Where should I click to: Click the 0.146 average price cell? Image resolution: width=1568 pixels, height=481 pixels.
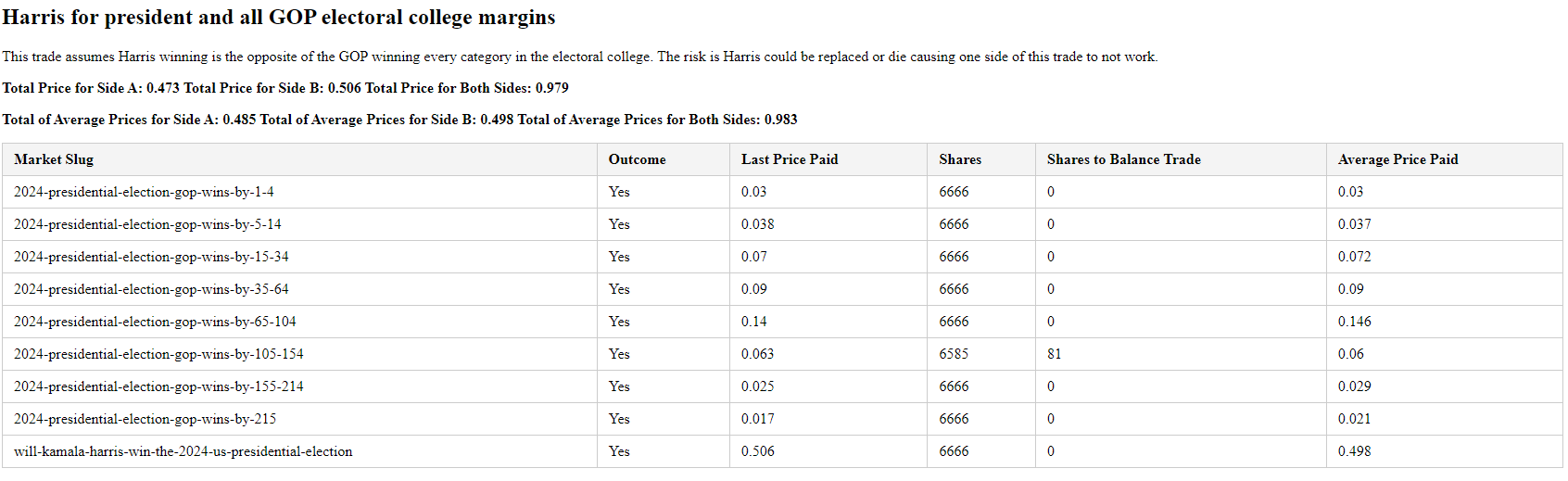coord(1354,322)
####
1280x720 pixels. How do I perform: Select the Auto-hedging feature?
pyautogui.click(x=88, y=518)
####
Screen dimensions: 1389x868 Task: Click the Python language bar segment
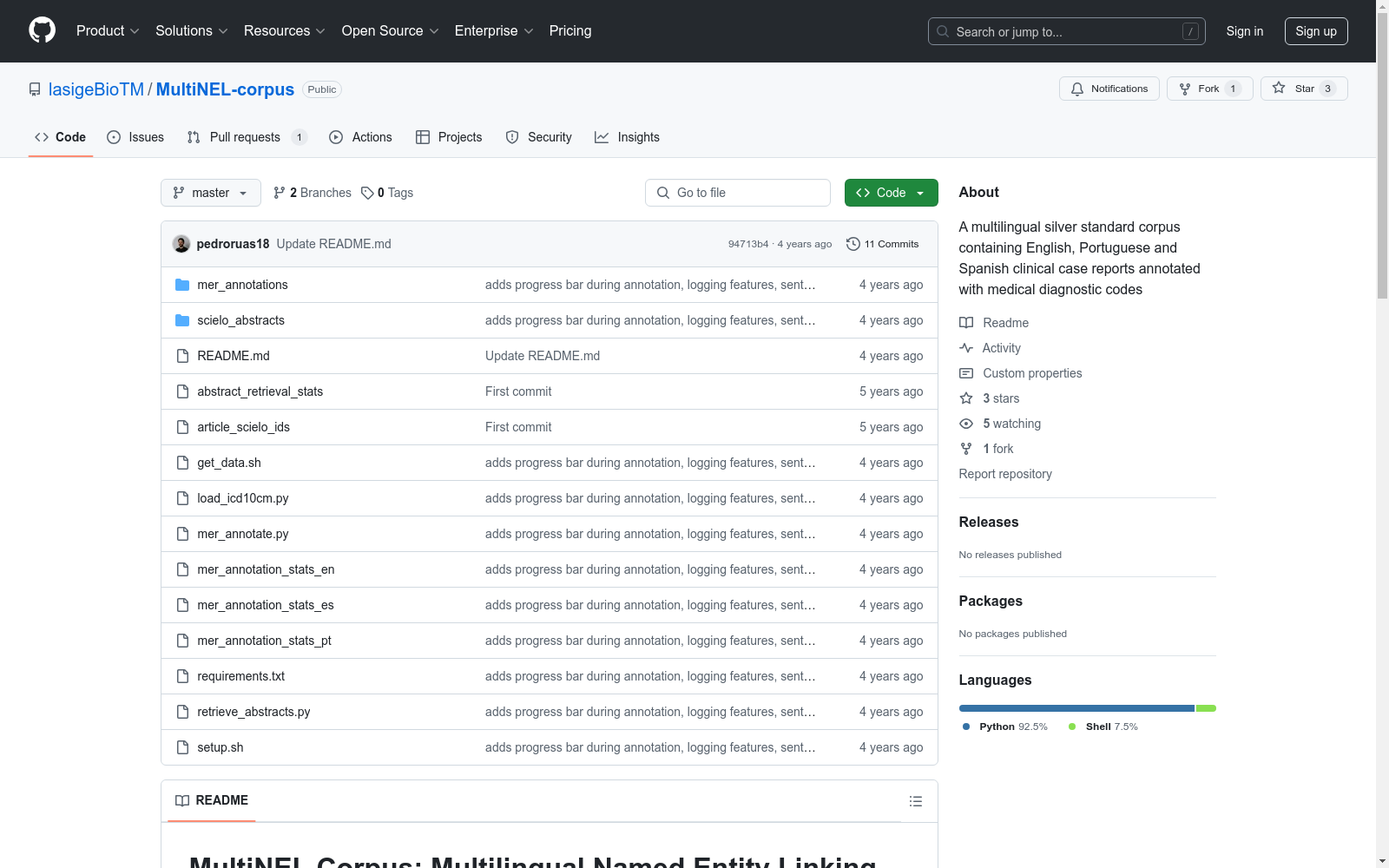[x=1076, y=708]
####
TASK OBJECTIVE:
Output the items starting at the line that contains "Where should I" and ending at the line that contains "coord(1354,322)" as a Markdown table with the columns Row and Line, one row per line, with blank lines skipped and the pictures left out.

TASK ANSWER:
| Row | Line |
|---|---|
| 1 | Where should I click to: Click the 0.146 average price cell? Image resolution: width=1568 pixels, height=481 pixels. |
| 2 | coord(1354,322) |